By now you should know all you need to know about Ultrabooks. The basic premise of Ultrabooks is that they are really portable, fast, powerful and to a certain extent, affordable. Many manufacturers have managed to get the mix of portability, speed, and power just right, but completely miss the mark on affordability.
That’s because the components necessary for portability (light but strong materials), speed (usually achieved with an SSD) and power (Intel CULV processor) aren’t cheap. For example, getting a premium Ultrabook with a luxurious aluminum body and an SSD will set you back about S$2000 or more, making it a pretty hard pill for consumers to swallow. Even without the premium build, many are still priced around S$1500 or above. For manufacturers to gain market share, they've to price products closer to the magic S$1000 mark - or at least keep the notebook’s price as low as they can.
In order to do keep a lid on the price, luxuries like a premium build, SSD and high-resolution displays have to be forfeited. And that is likely the reason why the 13-inch Lenovo Ideapad U310 came into existence.

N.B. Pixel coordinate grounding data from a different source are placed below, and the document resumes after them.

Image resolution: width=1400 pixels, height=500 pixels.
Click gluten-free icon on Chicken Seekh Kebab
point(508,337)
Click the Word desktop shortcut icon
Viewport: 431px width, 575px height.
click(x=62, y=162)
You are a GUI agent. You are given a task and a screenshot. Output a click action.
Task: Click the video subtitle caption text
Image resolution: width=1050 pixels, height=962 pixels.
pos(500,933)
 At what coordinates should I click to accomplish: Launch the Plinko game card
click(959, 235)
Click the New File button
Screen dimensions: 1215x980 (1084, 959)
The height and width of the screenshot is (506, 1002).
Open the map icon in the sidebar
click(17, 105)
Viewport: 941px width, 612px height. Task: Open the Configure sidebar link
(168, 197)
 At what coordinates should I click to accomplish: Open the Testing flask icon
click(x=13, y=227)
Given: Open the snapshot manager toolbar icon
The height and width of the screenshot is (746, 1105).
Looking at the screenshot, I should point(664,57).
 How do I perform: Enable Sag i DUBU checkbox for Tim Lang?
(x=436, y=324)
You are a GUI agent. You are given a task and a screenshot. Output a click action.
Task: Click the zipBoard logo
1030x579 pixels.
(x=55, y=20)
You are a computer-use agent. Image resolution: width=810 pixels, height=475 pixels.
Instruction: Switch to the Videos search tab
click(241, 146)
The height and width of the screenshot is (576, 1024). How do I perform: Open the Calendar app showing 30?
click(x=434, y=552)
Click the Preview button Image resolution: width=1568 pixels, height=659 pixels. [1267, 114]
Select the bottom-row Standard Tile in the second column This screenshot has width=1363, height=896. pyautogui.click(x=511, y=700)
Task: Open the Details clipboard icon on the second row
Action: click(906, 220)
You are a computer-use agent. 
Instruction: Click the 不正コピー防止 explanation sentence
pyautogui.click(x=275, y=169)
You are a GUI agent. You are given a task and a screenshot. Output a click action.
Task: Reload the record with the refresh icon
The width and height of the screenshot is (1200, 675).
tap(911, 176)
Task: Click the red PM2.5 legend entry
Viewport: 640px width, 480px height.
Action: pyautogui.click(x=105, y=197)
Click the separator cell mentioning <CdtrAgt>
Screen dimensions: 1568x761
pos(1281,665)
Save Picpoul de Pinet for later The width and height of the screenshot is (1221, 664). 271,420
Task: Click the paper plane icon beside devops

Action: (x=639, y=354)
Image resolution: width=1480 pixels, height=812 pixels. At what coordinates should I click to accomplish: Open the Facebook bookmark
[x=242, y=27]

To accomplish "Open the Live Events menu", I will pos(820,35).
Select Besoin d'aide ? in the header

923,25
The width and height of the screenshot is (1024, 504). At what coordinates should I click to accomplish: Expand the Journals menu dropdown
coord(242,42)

Instead of an SSD, it sports a hybrid drive (500GB with 32GB flash memory cache), the component of choice for keeping Ultrabook costs down. It won’t affect normal usage much, such as internet media consumption, light productivity tasks for the office and more. But it does give you a lot of storage on the cheap, which is ideal for most users. Instead of an all-aluminum body (as seen on Lenovo's higher-tier models), only the lid and bottom use this material. Everything else is now plastic. The saving grace here is that the overall build quality of the U310 is pretty good for its target market.
The plastic used has a metallic looking appearance, and if you didn’t run your fingers over it, you probably can’t tell it’s plastic. It’s also fairly thick, which gives it a nice rigid feel. The only issue here is the keyboard housing. Even though the chiclet keys themselves are springy with plenty of travel, some users may have a problem with the flex caused by the thin plastic housing (the keyboard well). The trackpad on the other hand was rigid and responsive, and it felt a part belonging to a high-end machine.
Lastly is the notebook's screen resolution, which has remained the same 1366 x 768 pixels resolution as it did last year. This is probably an unavoidable fact with many low cost notebooks at the moment, even though everyone would wish for double that resolution without the corresponding price increase.
Overall, the Lenovo Ideapad U310 priced at S$1299 is a beautifully designed entry-level Ultrabook. It's slightly thicker and heavier than the usual Ultrabook, at 18mm and 1.7kg. But at its price point, with a somewhat premium looking exterior, a nice selection of colors (dark gray, blue and lavender), and extensive number of ports makes it a decent deal for those looking for an a relatively light and compact notebook. Performance-wise, it is quite average for its class. However at its price, you can also consider low-cost multimedia-class 15-inch notebooks that carry far better specs, but at the expense of a bulky form factor. Of course this is a perpetual design trade-off anyone must consider - a portable machine that has enough horsepower for everyday needs or a bulkier machine with more power to handle an extended set of tasks.
However if you’re looking for a top-tier Ultrabook that Lenovo is capable of producing, then you might just have to wait a while longer for an updated version of the U300s which has yet to be announced. For those looking for a bigger screen, they can take a look at the U410, a 14-inch model that comes with discrete graphics (NVIDIA GeForce 610M, 1GB VRAM), only weighs 100 grams more, but costs exactly the same.